+++ RECORDS FOR PROCESSING
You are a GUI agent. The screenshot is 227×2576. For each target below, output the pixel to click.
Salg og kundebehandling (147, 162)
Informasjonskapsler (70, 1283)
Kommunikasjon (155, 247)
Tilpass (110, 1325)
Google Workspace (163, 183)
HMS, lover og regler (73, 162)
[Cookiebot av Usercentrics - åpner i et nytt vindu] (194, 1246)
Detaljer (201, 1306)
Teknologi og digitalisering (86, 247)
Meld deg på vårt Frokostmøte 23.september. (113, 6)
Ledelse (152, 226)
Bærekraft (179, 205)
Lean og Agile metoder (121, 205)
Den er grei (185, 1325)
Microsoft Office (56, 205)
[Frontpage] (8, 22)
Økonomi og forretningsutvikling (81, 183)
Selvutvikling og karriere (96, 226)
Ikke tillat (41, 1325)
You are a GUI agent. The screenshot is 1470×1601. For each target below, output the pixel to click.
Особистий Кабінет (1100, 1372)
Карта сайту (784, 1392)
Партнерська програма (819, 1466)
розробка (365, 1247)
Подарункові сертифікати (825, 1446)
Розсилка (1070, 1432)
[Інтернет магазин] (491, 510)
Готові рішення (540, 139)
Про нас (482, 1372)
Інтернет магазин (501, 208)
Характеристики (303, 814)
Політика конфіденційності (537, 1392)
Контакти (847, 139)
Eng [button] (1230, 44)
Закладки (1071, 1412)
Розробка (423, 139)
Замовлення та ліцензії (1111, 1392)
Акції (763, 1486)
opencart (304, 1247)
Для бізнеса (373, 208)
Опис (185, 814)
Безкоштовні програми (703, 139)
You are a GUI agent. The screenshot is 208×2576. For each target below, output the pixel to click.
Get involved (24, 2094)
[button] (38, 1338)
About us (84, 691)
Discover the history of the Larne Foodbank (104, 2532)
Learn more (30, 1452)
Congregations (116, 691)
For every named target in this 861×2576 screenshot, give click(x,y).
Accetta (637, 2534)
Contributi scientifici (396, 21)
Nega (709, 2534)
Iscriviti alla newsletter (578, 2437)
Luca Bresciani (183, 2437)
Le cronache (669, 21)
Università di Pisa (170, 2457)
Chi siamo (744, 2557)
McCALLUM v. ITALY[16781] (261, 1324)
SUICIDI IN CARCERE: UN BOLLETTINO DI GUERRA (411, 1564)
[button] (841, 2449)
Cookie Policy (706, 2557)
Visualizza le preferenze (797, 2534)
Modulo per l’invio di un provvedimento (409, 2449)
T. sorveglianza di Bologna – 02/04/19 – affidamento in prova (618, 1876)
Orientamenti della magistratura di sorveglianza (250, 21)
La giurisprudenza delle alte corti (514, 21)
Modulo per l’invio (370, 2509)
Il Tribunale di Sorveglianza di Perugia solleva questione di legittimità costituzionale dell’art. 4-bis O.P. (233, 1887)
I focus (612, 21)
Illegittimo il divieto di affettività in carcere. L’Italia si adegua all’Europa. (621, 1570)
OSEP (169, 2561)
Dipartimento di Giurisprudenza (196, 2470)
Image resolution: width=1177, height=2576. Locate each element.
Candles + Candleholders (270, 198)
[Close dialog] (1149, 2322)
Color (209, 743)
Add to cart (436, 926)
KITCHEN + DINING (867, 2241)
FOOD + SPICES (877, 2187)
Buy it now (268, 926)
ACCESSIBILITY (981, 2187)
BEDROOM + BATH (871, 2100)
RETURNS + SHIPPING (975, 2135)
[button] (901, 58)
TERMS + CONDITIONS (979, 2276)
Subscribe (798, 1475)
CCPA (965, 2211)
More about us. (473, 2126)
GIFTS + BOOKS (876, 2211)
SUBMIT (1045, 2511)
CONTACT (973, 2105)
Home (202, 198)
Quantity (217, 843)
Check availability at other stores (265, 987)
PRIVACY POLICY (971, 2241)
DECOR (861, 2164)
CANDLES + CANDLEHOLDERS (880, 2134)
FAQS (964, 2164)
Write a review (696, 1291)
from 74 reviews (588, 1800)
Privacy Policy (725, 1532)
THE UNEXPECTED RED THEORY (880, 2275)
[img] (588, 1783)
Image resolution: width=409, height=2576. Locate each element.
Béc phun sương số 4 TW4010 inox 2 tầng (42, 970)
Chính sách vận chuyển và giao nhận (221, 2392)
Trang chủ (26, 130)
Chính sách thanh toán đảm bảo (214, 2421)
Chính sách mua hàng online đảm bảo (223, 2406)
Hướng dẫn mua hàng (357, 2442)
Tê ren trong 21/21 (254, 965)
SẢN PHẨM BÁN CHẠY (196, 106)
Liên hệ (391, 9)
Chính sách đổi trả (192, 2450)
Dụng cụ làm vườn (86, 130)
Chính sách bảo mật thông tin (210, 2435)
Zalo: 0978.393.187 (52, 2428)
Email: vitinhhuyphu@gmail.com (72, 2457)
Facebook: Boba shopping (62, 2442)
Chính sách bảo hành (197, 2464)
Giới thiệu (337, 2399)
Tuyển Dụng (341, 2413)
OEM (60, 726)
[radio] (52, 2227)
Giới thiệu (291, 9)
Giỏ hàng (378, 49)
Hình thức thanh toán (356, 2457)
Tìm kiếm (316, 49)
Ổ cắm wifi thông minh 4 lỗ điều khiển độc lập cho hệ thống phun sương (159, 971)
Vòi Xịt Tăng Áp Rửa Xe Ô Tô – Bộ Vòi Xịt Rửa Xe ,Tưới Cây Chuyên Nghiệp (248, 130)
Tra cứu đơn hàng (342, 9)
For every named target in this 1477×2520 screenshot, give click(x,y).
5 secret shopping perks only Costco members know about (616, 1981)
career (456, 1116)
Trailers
++++++
What lines in the records contain the word "sách"? Return each one.

Chính sách vận chuyển và giao nhận (221, 2392)
Chính sách thanh toán đảm bảo (214, 2421)
Chính sách mua hàng online đảm bảo (223, 2406)
Chính sách đổi trả (192, 2450)
Chính sách bảo mật thông tin (210, 2435)
Chính sách bảo hành (197, 2464)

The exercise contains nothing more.